In that period he suggested that some 2.5 million children “did not transition to virtual schooling”, in his words, “they Just disappeared”. It is clear that on-line schooling cannot deliver education to children in any degree similar to face to face teaching. This is true particularly on the affective and social levels. As Duncan concluded: “Children are social beings.” It appears that COVID will be around for a while as we continue to live in difficult and confounding times.
There are some seemingly beneficial reform ideas being considered. One is the notion of a lower first for the weaker students entering the secondary level. Lower first classes should focus on strengthening the basic literacy and numeracy skills required for future learning.
The curriculum at this level should not be over- burdened with content. Another good idea is allowing fifth formers who can benefit from an extra year to repeat the fifth year. This will be on the condition of appropriate academic and behavioural probity. Senior students who bully younger pupils, sell drugs or are overtly rude and threatening to teacher should be forced to leave or sent to Reform School. As R.V. Goodridge used to say: “Schools teach values by the standards they uphold.” The problem with schools in Barbados as with Barbados as a whole is that we appear reluctant to hold to a standard.
The Reformers will have to decide how we will transfer students from the primary to the secondary cycle. Most favour some form of continuous assessment, preferably at ages seven, nine and eleven.
There has to be some kind of tests to see if, how and when the primary cohorts are mastering the primary curriculum.
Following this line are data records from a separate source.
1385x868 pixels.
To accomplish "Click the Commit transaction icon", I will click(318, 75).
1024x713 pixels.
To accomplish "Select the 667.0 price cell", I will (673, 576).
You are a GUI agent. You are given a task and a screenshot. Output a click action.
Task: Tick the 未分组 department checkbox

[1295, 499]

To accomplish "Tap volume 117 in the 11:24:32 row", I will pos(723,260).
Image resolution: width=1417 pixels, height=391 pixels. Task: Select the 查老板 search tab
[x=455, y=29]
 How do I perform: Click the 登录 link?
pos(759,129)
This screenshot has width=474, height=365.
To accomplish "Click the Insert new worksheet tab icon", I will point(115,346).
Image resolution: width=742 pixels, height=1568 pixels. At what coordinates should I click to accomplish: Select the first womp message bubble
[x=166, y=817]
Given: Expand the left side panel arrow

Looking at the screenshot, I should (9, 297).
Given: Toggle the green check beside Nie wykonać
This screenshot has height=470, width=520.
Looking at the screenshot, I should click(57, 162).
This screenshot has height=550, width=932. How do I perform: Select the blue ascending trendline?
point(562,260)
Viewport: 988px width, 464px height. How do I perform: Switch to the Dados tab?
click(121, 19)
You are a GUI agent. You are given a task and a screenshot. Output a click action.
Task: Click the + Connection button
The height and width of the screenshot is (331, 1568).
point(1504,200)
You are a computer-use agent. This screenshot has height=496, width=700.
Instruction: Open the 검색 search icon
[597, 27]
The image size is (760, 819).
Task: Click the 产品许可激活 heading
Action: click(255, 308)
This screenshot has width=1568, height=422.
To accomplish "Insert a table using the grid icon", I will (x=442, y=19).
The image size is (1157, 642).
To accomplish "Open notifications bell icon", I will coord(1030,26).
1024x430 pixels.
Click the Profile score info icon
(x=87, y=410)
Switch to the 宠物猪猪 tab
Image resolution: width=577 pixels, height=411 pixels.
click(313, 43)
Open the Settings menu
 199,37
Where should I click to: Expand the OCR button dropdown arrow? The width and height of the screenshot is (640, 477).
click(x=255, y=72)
In addition, continuous assessment could be used to enhance remediation as required. If all schools will reflect a wide range of abilities, will there be streaming or will the student who now receives the equivalent of 98 in Maths and 96 in English, with an A grade in the essay be seated in the same class as a student who receives below 25 per cent? Streaming or tracking is not a bad thing given the level of cognitive differences that exist between children. A moderator who would have abolished Eleven Plus ‘ages ago’ once said send every child to the school nearby, and all the children will learn. What pontifical rubbish! Children’s cognitive growth is a consequence of many factors.
These include genetic inherited ability, cultural and materialeconomic wellbeing and the child’s personal and parental motivation. It seems to have taken the fact that some children not only lacked internet connectivity but no electricity, to awaken persons to the inequalities of living conditions that exist among children. They apparently never knew that some children go to bed hungry and awake to very little.
There is talk of some form of middle school, but few seem to know what form that entity would take. If one educator is right, it will not be a separate institution. Will it then be the same as the so-called Lower-School within the present secondary set-up? Instead of addressing these practicalities, education officials seem over concerned with articulating a lot of theoretical absurdities and pedagogical jargon to which the discourse on education is too often subjected.
Abolition of the Eleven Plus and instituting total zoning may cause more problems than it solves. Any hoped for benefits may turn out to be tangential and ephemeral with few real changes in across the board outcomes.
Ralph Jemmott is a respected retired educator.